(Saved entries)
########################################

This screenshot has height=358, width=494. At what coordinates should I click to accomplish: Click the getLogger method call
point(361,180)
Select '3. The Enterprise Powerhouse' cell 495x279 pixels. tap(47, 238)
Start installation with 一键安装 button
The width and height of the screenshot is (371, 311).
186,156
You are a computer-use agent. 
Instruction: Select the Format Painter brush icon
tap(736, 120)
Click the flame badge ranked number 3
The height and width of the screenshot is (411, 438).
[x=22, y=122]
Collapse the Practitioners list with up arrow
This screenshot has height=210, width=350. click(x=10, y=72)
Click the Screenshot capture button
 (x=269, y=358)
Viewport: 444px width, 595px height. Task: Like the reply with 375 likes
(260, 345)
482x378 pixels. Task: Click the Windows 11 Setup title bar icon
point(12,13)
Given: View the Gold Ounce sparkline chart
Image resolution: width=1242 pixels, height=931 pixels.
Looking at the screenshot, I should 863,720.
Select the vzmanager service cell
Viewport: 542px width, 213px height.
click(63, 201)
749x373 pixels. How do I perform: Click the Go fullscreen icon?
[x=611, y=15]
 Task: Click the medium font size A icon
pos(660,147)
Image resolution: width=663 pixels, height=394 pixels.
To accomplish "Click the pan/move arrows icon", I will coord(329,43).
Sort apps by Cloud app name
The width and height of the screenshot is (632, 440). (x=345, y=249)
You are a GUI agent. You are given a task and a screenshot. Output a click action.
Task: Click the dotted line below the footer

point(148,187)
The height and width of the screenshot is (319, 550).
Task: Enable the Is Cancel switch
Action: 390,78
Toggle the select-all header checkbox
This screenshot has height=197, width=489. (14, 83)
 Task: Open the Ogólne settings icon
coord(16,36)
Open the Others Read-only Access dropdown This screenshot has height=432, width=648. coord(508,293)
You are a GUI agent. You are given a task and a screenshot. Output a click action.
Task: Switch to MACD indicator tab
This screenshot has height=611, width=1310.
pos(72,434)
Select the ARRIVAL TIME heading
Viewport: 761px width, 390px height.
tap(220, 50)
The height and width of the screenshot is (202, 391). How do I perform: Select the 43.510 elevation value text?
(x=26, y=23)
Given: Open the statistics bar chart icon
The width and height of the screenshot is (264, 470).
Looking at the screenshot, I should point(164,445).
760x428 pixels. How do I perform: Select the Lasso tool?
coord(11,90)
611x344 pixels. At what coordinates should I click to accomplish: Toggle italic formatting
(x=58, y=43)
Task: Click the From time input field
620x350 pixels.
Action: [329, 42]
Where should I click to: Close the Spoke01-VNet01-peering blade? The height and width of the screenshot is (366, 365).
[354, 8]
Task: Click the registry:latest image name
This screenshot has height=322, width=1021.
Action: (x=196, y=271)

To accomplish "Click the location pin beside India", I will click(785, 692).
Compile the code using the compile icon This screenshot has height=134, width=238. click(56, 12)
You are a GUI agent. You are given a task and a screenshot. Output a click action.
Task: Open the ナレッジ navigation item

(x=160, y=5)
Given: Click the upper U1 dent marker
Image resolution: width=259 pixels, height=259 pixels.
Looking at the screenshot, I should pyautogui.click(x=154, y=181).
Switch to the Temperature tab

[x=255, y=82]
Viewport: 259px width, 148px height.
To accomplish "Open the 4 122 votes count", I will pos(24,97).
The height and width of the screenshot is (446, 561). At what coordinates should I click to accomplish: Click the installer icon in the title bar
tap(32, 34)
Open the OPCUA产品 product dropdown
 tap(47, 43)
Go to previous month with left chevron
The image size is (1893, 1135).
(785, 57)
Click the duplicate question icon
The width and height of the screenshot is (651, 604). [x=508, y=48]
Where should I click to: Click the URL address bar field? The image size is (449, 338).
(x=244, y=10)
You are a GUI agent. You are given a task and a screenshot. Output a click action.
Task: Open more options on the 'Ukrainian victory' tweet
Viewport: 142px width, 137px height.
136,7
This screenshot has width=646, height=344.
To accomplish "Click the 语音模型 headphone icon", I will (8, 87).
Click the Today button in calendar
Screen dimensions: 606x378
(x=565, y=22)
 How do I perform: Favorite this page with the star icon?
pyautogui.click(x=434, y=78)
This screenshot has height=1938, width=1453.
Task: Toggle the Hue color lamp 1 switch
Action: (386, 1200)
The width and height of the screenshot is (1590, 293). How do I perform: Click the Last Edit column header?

########################################

**Your goal**
Please find the lines in the data that contain the word "chart" and copy them.

**Problem solution**
Given: View the Gold Ounce sparkline chart
Given: Open the statistics bar chart icon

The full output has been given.